● EXERCISE TASK 1:
In the records, copy out the lines from the one containing "Open the settings" up to and including the one containing "click(48, 198)", keeping each line as it is.

Product reviews for GROW

Brian E. Wakeman, Educational Consultant
This book is a practical guide on personal development or growth, subtitled -˜A Practical Guide to Thinking on Purpose'. It is set in the theoretical background of humanistic psychology, brain science, NFL, and the human potential movement.

The author says in the introduction that as a teacher, trainer, writer, mother and wife she has been on the lifelong journey of self-discovery to see how to make life work well so that she can be both happy and successful. She claims to have a lifelong action research project to find out how to survive and how to thrive. The book shares her thinking and learning with the reader on how the key to successful living and happy relationships depends on the way we think when we react to events. The book shares observations, stories and practical tools to help the reader to grow and become more resilient and adaptable. 

There are nine chapters, and three appendices. The first argues why we need to grow, then the second chapter -˜The Human Condition' describes how the way we see the world can affect how we experience self-confidence in life, and can predict success or failure, happiness or discontent. The writer claims that metacognition helps us think on purpose to grow rather than be overrun by emotions. The third chapter encourages readers to analyse themselves to understand more about their own beliefs and values and mindset. It has practical exercises to help this process and to take more control. Each chapter has a helpful section to review the content and reinforce learning.

Chapter four -˜The Fragile Powerhouse' draws on research into the way the brain works developing an argument that we can grow and change the brain like a muscle, and that understanding the brain can help control our thinking and emotions, and increase the neural pathways.

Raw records
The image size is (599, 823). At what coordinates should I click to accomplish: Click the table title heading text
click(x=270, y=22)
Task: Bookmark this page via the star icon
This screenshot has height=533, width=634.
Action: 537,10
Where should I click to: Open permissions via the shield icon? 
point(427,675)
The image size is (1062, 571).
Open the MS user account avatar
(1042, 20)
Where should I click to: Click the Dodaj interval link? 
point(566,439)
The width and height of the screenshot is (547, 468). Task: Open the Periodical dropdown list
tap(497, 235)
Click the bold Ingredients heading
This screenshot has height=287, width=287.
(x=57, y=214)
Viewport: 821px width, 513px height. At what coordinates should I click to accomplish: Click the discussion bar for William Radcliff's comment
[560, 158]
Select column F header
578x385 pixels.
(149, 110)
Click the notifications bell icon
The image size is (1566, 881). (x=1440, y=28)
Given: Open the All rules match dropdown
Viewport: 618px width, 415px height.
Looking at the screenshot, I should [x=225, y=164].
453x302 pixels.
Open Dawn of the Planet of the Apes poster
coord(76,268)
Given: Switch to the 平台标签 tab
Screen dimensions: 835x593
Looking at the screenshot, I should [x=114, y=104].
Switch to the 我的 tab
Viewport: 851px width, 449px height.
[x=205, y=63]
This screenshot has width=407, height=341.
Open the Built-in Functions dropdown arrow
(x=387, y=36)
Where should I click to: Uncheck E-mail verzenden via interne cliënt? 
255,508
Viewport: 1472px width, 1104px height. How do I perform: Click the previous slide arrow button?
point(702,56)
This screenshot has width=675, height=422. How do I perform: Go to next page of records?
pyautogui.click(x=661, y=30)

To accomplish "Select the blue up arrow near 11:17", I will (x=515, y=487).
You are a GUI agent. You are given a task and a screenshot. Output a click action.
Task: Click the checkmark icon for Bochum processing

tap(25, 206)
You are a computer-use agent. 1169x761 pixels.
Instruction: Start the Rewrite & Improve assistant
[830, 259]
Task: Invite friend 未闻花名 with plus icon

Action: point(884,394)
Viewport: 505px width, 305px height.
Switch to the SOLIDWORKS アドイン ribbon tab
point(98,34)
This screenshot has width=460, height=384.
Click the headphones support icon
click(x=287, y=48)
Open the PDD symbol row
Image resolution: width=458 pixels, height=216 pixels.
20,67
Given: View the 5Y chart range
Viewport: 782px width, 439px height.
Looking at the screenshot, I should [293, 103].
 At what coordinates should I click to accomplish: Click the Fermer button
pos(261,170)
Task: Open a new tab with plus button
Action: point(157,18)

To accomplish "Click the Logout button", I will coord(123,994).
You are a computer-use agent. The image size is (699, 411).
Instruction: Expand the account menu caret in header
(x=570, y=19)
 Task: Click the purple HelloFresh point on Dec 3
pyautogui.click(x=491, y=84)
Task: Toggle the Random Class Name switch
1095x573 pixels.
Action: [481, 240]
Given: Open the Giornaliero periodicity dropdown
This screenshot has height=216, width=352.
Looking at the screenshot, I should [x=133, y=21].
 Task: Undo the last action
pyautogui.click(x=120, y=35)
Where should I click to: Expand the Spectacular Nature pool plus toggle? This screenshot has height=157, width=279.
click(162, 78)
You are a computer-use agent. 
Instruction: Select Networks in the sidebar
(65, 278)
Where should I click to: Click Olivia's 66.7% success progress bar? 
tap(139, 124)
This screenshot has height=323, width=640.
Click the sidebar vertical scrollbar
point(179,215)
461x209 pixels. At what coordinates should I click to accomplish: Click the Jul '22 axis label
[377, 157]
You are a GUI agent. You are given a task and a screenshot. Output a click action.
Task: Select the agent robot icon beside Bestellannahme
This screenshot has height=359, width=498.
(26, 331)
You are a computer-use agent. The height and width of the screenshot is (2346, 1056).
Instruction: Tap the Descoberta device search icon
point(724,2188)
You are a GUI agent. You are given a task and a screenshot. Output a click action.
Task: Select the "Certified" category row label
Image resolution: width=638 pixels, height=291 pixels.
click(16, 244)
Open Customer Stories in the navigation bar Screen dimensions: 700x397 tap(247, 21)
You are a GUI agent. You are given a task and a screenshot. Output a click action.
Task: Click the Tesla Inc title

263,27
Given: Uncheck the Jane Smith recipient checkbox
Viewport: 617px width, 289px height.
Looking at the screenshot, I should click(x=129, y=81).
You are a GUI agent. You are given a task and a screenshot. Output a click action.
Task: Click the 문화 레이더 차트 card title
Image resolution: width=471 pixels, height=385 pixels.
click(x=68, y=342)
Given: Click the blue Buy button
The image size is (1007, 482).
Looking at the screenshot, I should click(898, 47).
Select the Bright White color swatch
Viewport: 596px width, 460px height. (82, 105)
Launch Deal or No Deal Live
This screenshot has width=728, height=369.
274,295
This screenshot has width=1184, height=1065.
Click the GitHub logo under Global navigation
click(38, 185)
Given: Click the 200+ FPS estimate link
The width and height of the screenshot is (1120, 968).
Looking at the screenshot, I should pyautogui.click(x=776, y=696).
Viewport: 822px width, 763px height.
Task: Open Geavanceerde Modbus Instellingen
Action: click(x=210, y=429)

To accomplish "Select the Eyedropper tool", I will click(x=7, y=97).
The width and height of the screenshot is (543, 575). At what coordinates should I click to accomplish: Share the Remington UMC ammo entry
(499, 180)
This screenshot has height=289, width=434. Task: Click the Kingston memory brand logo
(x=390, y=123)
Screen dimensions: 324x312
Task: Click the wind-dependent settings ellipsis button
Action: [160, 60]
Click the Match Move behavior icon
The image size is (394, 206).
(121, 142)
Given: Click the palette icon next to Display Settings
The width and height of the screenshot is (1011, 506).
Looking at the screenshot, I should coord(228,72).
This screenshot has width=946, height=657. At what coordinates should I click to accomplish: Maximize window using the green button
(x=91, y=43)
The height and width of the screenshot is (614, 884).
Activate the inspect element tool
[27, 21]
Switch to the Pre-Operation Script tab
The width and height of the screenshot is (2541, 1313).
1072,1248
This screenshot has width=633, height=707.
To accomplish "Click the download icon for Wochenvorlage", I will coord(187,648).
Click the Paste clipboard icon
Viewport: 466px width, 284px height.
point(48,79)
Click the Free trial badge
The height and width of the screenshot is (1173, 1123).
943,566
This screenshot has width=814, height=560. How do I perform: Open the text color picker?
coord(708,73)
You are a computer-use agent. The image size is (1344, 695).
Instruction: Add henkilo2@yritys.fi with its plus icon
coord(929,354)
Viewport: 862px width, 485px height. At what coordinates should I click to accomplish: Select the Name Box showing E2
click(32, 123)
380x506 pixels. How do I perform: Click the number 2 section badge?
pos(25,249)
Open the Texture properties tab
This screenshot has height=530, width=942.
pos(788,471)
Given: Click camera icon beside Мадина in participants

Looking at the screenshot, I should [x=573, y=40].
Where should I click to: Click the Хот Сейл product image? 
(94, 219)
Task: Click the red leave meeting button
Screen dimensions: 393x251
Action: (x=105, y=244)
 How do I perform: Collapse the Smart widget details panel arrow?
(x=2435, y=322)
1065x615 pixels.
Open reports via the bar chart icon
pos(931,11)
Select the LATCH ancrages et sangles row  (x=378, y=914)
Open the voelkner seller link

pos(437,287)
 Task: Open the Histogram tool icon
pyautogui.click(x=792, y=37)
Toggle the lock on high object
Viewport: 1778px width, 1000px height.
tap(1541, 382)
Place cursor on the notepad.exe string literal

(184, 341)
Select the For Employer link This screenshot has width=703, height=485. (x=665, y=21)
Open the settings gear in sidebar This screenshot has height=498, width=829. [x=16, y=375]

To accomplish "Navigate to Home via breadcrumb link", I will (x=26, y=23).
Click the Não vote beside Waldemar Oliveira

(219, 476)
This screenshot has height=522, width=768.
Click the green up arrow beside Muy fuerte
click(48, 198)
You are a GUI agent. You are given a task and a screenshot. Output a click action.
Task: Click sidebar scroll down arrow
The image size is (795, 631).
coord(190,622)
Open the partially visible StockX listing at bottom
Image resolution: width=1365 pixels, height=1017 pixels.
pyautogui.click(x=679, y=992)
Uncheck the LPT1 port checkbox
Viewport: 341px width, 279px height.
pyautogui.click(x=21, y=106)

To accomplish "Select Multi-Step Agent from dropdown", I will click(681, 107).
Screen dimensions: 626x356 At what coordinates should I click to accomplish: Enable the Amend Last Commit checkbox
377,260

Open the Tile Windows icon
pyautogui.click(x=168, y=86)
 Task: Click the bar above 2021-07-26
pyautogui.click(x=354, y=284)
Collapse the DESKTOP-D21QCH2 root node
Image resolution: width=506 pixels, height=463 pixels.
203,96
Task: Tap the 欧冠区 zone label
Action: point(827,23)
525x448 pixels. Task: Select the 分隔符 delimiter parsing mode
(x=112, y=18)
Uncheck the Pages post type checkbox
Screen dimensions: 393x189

● EXERCISE TASK 2:
Answer these from the book review:
(a) How many chapters and appendices does the book have?
(b) What roles does the author list for herself in the introduction?
(c) What is the title of chapter four?

● EXERCISE RESPONSE 1:
Open the settings gear in sidebar This screenshot has height=498, width=829. [x=16, y=375]

To accomplish "Navigate to Home via breadcrumb link", I will (x=26, y=23).
Click the Não vote beside Waldemar Oliveira

(219, 476)
This screenshot has height=522, width=768.
Click the green up arrow beside Muy fuerte
click(48, 198)

● EXERCISE RESPONSE 2:
(a) Nine chapters and three appendices.
(b) Teacher, trainer, writer, mother and wife.
(c) The Fragile Powerhouse.